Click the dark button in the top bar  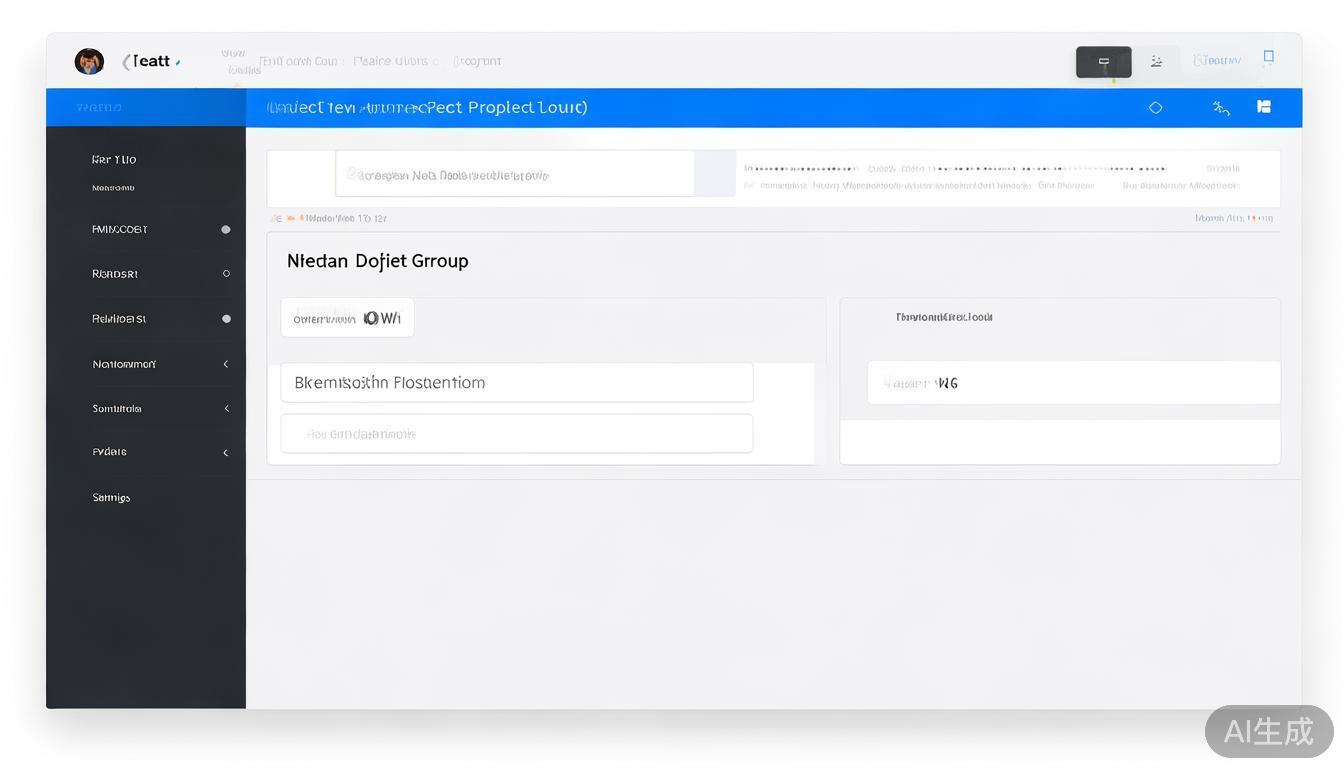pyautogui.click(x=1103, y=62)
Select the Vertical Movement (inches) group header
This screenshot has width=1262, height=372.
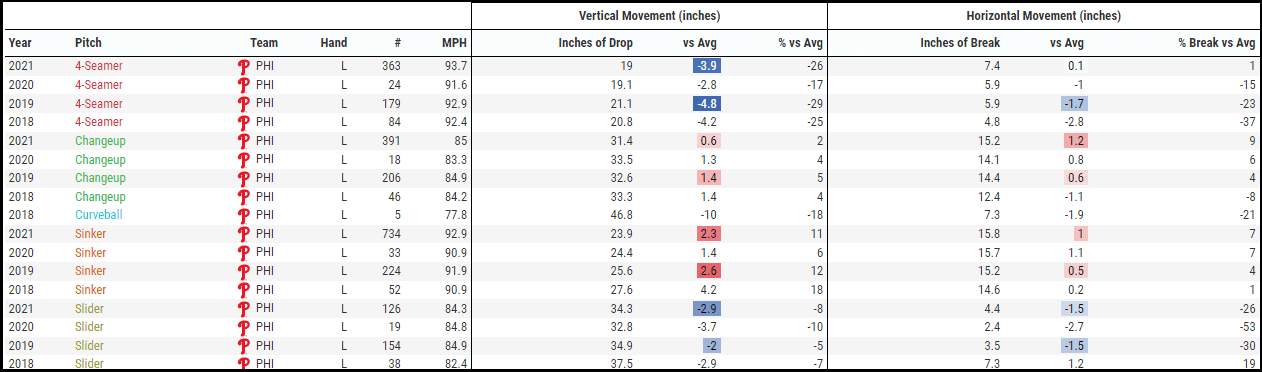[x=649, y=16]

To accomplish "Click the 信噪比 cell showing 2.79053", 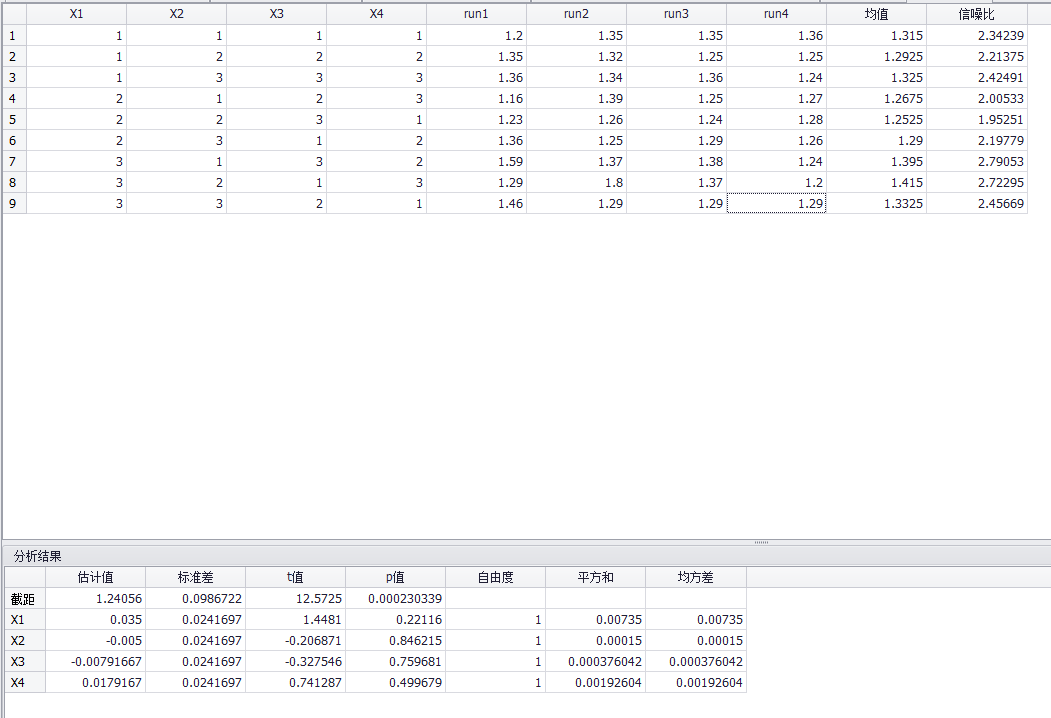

════

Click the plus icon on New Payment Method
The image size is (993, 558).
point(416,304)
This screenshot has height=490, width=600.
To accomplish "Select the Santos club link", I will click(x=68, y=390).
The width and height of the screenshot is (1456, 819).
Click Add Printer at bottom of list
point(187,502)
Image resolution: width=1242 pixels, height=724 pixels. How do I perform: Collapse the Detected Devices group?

════

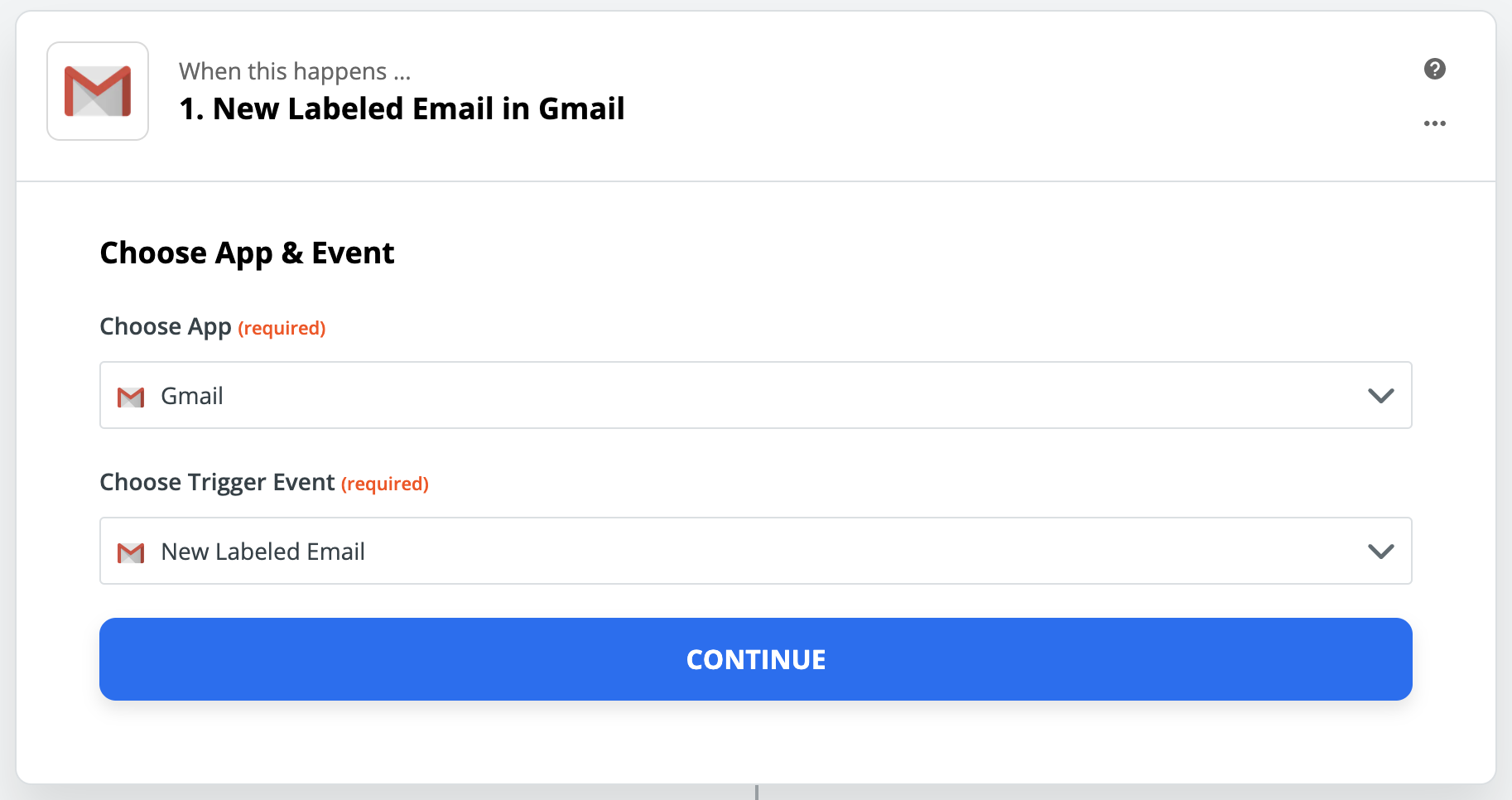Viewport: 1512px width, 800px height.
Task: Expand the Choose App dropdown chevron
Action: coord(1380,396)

════

■ Task brief ■
Look in the material above for the line with "This screenshot has height=490, width=600." and the line with "Image resolution: width=1242", and transcribe exactly those lines and all lines between them, nothing more.

■ Exercise output ■
This screenshot has height=490, width=600.
To accomplish "Select the Santos club link", I will click(x=68, y=390).
The width and height of the screenshot is (1456, 819).
Click Add Printer at bottom of list
point(187,502)
Image resolution: width=1242 pixels, height=724 pixels. How do I perform: Collapse the Detected Devices group?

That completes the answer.